KAŞ’TA BATIK DAKOTA!
2009’da Kaş’ta 17-26 metre aralığında derinliğe kasıtlı olarak batırılan DC-3 Dakota’nın etkileyici bir tarihi var. Uzunluğu 20 metre olan ve 30 metre kanat açıklığına sahip olan Dakota, İkinci Dünya Savaşı sırasında Türk paraşütçülerini taşıdı. Bugün yapısal olarak çok sağlam bir durumda olmasa da ikonik ikiz pervaneli motorlarıyla su altı fotoğrafçıları ve dalgıçlar için mükemmel bir fırsat sunuyor.
İlgili Haber | Dam Üstünde Dakota
BOEING 737 KANADA’DA BATIRILDI!
Ocak 2006’da, British Columbia Yapay Resif Derneği tarafından Kanada’da batırılan Boeing 737, Kuzey Amerika’nın ilk yapay uçak batığı oldu. 30 m derinde oturtulmuş olan 737 için dalgıçların soğuk su ve nispeten zayıf görünürlük için kendilerini hazırlamaları öneriliyor. İyi bir eğitime sahip olan dalgıçlar, uçağın bir mağaraya benzeyen gövdesini keşfedebilirler.
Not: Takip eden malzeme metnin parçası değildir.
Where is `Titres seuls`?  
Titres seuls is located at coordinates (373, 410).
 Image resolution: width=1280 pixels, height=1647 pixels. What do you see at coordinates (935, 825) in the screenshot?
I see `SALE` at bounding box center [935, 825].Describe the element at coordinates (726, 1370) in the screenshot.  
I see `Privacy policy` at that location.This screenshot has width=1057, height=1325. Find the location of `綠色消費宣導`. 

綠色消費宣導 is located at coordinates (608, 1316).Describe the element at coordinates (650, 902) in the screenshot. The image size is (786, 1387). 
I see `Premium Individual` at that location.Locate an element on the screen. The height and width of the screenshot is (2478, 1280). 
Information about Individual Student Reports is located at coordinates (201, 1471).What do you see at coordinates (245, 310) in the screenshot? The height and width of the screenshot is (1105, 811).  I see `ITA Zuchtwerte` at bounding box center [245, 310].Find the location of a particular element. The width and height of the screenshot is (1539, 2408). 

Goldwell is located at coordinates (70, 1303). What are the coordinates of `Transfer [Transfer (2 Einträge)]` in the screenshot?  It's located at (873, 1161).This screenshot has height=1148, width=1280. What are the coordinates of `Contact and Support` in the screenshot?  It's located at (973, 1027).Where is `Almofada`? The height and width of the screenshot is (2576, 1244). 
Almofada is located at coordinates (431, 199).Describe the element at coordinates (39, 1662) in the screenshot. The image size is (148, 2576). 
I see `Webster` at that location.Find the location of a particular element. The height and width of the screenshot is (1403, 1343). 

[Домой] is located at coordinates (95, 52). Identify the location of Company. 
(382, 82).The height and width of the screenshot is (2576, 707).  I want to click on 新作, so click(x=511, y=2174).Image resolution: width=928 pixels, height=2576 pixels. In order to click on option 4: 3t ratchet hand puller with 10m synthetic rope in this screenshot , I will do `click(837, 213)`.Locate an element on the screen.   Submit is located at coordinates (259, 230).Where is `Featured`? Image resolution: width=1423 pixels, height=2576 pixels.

MALTA’NIN DERİNLİKLERİNDE BİR UÇAK!
Malta Delimara açıklarındaki batık Bristol Blenheim bombardıman uçağı, 42 metre derinlikte. Bu yüzden eğlence amaçlı dalış yapanların görme ihtimali yok. Aralık 1941’de, düşman ateşi ile büyük zarar gören uçağın pilotu, yakındaki piste inerek tehlikeyi oraya da sıçratmak yerine çareyi uçağı denize düşürmekte buluyor. Neyse ki, tüm mürettebat kurtuluyor.
AYNI YERDE İKİ BATIK UÇAK!
Bir batık uçakla yetinmeyen dalgıçların Aruba’ya gitmelerini önerebilirim. Burada, tek bir dalışta hem DC-3 hem de S-11’in batıklarını keşfetmeniz mümkün. Her iki uçak da kasten batırılmış. Lenny Kasırgası’nın iki parçaya ayırdığı DC-3 uçağının burun kısmının yanı sıra daha yeni ve daha sağlam olan S-11 dalgıçları bekliyor. Uçaklar yaklaşık 25 m derinlikte. Bu yüzden yeni başlayanlar için iyi bir dalış opsiyonu olabilir.
SORU İŞARETLERİYLE DOLU!
Mikronezya’da bulunan Mitsubishi G4M, nam-ı diğer Betty bombacısının batığı, en az bozulan uçaklardan biri olması ile birlikte en ilginç hikayeye sahip olanlarından. Tarihçiler 1944 yılında Etten Adası’nda bulunan havaalanına (airstrip) inmeye çalışırken kendi kendine mi düştü yoksa ABD kuvvetleri tarafından vurularak mı indirildiğine henüz karar veremedi. Bildiğimiz tek şey 15 metre derinlikte mercan örtüsünün altında dalgıçları beklediği.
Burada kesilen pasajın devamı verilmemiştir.